Their research and resulting applications are helping remove universal limitation of smart devices– poor battery life. When smart devices are used in mission critical environments like battlefields, mountaineering expeditions and disaster area assistance, the need for judicious battery usage becomes even more compounded. Kaustubh Dhondge’s & Hyungbae Park’s goal in doing this research was to design a system for these smart devices that provides highly accurate location information while significantly using less energy consumption versus the traditional approach of each device using their own inbuilt GPS. For example, in a battlefield environment this approach will increase the operational time of devices in the network which can make a difference between the success and failure of a mission and help protect soldier’s lives. The research was conducted under the guidance of their Ph.D. adviser, Professor Baek-Young Choi. The other faculty involved and guiding them in the work is Dr. Sejun Song who is with Texas A&M University.

Xinjie Guan & Xili Wan Awarded GENI Summer Camp Scholarships

Xinjie Guan and Xili Wan are two of ten students in the nation to win the first annual GENI (Global Environment for Network Innovations) summer camp scholarships. Ms. Guan, a third year telecommunications and networking Ph.D. student at UMKC SCE, and Mr. Wan, a fourth year telecommunications and networking Ph.D. student at UMKC SCE, spent May 29, 2012 – June 2, 2012 at the Rochester Institute of Technology in New York learning how to use the GENI resources/tools such as ProtoGENI, Flack, Instools, and OpenFlow. They gained hands-on lab experience with those resources and developed a team-based project that established certain network topology and investigated the impact of new flow attack to OpenFlow switch.

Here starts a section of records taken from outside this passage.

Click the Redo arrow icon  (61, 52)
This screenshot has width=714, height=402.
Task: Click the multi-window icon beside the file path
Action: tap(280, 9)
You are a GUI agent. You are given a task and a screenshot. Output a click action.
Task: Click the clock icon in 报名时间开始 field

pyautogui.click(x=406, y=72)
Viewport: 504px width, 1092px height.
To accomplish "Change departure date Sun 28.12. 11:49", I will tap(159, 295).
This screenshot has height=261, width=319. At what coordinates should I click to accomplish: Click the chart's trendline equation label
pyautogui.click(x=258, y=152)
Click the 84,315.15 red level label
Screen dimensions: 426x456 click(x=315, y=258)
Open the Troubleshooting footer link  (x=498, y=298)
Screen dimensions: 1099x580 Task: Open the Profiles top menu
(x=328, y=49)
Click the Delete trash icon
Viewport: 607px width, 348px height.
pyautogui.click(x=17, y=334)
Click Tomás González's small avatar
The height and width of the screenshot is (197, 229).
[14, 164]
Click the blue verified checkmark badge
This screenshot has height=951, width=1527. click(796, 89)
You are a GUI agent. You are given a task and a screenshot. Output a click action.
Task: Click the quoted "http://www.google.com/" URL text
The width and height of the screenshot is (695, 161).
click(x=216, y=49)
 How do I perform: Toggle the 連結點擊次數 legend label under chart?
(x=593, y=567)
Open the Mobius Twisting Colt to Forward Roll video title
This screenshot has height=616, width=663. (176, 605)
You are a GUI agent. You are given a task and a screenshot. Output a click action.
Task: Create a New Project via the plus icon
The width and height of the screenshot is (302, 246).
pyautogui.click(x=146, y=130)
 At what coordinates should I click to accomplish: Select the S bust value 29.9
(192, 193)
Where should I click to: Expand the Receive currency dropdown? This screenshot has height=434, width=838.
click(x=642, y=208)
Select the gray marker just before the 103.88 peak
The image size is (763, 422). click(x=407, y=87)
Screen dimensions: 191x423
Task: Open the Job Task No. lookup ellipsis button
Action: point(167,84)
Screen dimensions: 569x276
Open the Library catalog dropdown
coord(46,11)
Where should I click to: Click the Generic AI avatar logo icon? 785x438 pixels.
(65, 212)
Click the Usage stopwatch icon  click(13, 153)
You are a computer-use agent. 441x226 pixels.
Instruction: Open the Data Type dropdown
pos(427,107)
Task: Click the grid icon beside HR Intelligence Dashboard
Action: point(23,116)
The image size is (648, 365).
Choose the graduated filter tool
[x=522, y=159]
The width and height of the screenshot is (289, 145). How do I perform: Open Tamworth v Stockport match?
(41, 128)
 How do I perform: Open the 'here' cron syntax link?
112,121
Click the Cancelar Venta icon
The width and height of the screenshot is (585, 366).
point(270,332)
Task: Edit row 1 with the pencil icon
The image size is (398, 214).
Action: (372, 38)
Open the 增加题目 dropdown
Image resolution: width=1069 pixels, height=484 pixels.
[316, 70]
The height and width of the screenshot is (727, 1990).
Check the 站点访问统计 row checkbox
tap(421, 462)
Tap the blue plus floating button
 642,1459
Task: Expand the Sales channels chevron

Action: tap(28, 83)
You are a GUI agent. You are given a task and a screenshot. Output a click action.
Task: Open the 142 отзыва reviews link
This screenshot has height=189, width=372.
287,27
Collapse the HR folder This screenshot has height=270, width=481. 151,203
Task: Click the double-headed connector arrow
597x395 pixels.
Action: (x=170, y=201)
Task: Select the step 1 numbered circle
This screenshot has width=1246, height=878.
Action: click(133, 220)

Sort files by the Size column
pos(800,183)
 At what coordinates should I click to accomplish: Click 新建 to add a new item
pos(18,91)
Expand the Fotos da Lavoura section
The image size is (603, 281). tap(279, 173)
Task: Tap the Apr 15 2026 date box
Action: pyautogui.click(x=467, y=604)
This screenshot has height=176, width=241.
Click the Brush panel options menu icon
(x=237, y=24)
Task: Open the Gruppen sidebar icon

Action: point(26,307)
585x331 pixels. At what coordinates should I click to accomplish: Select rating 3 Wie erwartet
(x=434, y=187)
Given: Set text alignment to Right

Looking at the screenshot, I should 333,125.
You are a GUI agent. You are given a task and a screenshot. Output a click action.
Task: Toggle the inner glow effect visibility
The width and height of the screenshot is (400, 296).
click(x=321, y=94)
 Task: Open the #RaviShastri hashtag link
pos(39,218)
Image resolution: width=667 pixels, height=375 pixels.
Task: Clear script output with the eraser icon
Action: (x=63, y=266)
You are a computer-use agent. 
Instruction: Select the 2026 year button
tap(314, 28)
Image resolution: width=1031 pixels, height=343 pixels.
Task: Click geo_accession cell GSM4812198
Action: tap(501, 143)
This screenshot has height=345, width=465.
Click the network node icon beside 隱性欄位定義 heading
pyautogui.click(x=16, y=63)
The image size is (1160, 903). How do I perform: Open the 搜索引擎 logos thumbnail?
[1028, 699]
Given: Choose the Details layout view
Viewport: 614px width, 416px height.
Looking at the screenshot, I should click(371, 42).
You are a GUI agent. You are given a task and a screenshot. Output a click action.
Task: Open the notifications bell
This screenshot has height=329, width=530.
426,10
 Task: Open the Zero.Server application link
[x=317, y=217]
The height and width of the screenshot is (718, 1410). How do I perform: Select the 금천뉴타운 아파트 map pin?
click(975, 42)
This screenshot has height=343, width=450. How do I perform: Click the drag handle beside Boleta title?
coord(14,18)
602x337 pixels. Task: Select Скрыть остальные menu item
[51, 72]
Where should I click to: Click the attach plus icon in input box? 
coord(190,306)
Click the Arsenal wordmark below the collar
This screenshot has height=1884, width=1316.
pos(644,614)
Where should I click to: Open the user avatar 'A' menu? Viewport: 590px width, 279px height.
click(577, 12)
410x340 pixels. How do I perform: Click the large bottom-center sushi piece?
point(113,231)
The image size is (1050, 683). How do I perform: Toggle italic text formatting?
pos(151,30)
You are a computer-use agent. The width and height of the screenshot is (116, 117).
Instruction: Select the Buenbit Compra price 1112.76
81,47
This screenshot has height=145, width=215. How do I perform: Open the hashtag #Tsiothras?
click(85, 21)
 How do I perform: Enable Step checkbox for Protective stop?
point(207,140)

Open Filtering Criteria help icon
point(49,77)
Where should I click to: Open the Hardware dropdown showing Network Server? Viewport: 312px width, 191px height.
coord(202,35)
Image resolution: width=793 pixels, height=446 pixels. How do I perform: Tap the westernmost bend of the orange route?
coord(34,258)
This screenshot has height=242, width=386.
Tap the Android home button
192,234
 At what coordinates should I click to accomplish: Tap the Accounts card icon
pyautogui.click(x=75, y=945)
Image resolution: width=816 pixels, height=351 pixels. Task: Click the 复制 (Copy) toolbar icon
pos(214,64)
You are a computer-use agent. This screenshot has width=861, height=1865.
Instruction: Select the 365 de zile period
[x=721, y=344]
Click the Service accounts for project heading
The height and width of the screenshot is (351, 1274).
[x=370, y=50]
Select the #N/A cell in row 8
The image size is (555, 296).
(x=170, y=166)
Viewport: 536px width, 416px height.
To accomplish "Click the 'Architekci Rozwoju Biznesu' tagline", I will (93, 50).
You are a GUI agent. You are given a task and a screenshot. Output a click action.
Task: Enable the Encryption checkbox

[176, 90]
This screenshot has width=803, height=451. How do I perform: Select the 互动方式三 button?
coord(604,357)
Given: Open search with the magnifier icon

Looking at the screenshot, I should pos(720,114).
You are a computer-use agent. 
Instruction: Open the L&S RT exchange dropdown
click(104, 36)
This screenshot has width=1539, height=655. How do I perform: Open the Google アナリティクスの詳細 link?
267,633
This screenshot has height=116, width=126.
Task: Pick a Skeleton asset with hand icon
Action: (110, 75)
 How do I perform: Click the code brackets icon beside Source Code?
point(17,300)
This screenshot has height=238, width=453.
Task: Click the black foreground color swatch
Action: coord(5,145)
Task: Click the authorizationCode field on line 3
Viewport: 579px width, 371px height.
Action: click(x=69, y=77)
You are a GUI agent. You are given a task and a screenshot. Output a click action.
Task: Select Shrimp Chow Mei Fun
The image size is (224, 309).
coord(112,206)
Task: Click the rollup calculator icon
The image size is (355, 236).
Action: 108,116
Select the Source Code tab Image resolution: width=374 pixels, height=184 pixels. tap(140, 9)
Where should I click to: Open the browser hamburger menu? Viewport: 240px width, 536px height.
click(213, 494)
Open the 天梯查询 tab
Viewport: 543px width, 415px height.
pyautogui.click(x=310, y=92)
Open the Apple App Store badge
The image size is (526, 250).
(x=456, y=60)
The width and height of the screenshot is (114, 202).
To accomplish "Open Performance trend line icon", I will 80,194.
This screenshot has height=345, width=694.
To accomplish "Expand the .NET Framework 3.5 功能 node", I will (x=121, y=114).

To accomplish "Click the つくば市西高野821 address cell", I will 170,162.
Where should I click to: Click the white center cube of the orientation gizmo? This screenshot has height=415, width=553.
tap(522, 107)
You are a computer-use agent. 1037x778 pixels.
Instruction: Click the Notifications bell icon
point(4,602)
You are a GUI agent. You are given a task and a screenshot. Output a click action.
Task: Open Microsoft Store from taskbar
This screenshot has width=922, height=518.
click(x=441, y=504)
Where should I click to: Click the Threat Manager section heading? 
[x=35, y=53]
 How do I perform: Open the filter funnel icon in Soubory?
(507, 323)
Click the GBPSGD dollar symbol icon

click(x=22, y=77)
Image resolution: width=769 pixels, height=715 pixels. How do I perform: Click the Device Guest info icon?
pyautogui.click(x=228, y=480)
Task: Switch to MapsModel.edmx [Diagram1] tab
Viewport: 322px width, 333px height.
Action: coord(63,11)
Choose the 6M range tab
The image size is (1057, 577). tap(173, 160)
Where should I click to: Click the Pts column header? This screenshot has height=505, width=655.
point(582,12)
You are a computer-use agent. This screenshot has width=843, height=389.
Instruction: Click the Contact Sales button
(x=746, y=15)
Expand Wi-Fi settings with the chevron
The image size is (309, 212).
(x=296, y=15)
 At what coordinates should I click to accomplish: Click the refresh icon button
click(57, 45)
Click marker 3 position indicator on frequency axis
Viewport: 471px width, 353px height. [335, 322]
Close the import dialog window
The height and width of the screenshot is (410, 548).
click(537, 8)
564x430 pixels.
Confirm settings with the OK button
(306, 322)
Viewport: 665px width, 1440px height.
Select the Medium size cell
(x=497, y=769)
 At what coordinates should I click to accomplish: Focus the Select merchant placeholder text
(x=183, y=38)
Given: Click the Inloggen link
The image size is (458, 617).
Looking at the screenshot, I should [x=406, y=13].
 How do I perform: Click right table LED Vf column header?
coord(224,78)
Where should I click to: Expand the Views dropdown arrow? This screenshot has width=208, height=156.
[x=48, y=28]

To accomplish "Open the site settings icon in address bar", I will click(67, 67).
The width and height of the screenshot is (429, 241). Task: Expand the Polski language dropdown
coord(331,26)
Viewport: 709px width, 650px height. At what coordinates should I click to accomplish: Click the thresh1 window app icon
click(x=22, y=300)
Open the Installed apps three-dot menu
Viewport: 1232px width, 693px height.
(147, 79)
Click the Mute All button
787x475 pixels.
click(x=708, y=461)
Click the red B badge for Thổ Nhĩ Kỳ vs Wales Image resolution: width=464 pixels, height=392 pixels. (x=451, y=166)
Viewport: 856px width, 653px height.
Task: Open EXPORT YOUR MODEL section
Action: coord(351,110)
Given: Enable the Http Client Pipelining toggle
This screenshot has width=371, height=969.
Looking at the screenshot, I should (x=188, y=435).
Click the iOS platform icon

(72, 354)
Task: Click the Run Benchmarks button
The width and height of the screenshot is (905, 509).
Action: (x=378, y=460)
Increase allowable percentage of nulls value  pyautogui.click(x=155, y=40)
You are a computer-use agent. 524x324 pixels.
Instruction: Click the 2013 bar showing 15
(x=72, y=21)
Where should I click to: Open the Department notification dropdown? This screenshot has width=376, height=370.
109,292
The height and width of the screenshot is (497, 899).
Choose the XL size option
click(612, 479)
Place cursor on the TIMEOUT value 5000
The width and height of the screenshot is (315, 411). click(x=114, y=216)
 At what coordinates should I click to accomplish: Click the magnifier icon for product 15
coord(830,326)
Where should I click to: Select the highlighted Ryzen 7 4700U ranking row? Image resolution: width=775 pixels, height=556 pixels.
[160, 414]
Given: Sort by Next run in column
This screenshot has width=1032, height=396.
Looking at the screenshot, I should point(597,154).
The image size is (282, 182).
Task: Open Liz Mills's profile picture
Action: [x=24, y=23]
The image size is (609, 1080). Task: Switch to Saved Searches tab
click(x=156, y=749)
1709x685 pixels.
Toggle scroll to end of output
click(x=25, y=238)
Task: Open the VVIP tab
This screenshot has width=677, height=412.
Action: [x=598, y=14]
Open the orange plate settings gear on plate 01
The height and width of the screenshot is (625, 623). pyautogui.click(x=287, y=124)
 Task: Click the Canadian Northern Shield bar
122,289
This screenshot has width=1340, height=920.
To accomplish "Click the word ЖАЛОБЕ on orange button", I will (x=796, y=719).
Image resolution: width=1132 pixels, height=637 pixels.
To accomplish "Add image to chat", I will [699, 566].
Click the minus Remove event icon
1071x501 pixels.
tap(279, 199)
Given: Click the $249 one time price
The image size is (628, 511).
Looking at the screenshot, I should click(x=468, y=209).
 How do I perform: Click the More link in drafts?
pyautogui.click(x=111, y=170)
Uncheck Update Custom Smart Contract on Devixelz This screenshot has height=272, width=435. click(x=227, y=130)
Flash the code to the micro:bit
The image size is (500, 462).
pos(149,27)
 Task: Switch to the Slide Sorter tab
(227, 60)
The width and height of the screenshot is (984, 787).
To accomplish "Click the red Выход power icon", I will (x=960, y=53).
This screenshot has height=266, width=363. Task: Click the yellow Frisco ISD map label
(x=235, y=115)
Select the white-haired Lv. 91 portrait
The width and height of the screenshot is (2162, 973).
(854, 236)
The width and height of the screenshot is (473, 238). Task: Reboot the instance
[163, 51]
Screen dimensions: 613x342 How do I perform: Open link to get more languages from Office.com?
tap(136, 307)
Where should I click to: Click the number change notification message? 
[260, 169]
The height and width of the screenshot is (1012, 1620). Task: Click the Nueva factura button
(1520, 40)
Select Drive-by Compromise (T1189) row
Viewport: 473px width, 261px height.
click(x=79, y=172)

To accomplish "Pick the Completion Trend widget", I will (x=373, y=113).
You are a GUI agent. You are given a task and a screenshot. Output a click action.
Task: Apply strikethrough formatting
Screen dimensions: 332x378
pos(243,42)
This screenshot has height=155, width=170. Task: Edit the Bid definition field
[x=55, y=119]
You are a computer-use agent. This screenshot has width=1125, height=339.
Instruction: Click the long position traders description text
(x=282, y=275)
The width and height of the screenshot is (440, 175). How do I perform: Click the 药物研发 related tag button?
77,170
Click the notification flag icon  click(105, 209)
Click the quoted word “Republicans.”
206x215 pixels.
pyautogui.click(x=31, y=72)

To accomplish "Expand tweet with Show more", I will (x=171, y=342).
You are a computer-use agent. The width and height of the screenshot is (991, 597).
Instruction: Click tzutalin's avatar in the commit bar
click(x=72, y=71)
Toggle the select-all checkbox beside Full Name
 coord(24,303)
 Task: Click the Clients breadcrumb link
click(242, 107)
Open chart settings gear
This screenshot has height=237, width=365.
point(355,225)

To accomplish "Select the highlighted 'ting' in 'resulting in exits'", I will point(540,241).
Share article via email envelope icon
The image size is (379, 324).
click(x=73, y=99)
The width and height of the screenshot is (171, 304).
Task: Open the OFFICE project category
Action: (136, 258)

Attending the GENI summer camp greatly improved Ms. Guan’s and Ms. Wan’s skill in using GENI resources/tools. Furthermore, they obtained many significant suggestions from GENI experts on how to design and begin their next research projects. GENI infrastructure is becoming a mature virtual lab for networking related researches and compared to traditional simulation, GENI resources and tools provide more convincible results as they support experimentation on real nodes throughout the network. Xinjie Guan’s faculty advisor is Professor Baek-Young Choi and Xili Wan’s faculty advisor is Professor Xiaojun Shen. SCE heartily congrats Ms. Guan and Mr. Wan on their awards and knows the experience they have gained will benefit them greatly. For more detail about the camp download the file – GENI.

Deep Medhi & Baek-Young Choi local hosts for GEC12 Conference

UMKC is proud to host The 12th NSF Global Environment for Network Innovations (GENI) Engineering Conference (GEC12) that will take place November 2-4, 2011, in Kansas City, Missouri, at the Student Union Building The GEC is the National Science Foundation’s GENI Project Office’s (GPO) regular working meeting where researchers, developers, industrial & international partners and the GPO meet to advance infrastructure planning and prototyping for the GENI project on future networking. At this event, researchers from around the country will demonstrate their latest work on future networking prototypes. Pre-registration is required.

Evolving technological and social networks, intertwined and worldwide in scope, are rapidly transforming societies and economies. GENI is a project sponsored by the National Science Foundation, is open and broadly inclusive, providing collaborative and exploratory environments for academia, industry and the public to catalyze groundbreaking discoveries and innovation in these emerging global networks.

GENI is a virtual laboratory at the frontiers of network science and engineering for exploring future internets at scale. GENI creates major opportunities to understand, innovate and transform global networks and their interactions with society. Understand. Innovate. Transform – Make an Impact on Global Networks.

UMKC is involved in Great Plains Environment for Network Innovation (GpENI), one of the GENI funded projects. UMKC is partnering in the GpENI project with University of Kansas, Kansas State University, and University of Nebraska-Lincoln to set up an international research testbed for future network research. Deep Medhi, Curators’ Professor, and Baek-Young Choi, Associate Professor, are leading the effort at the UMKC end.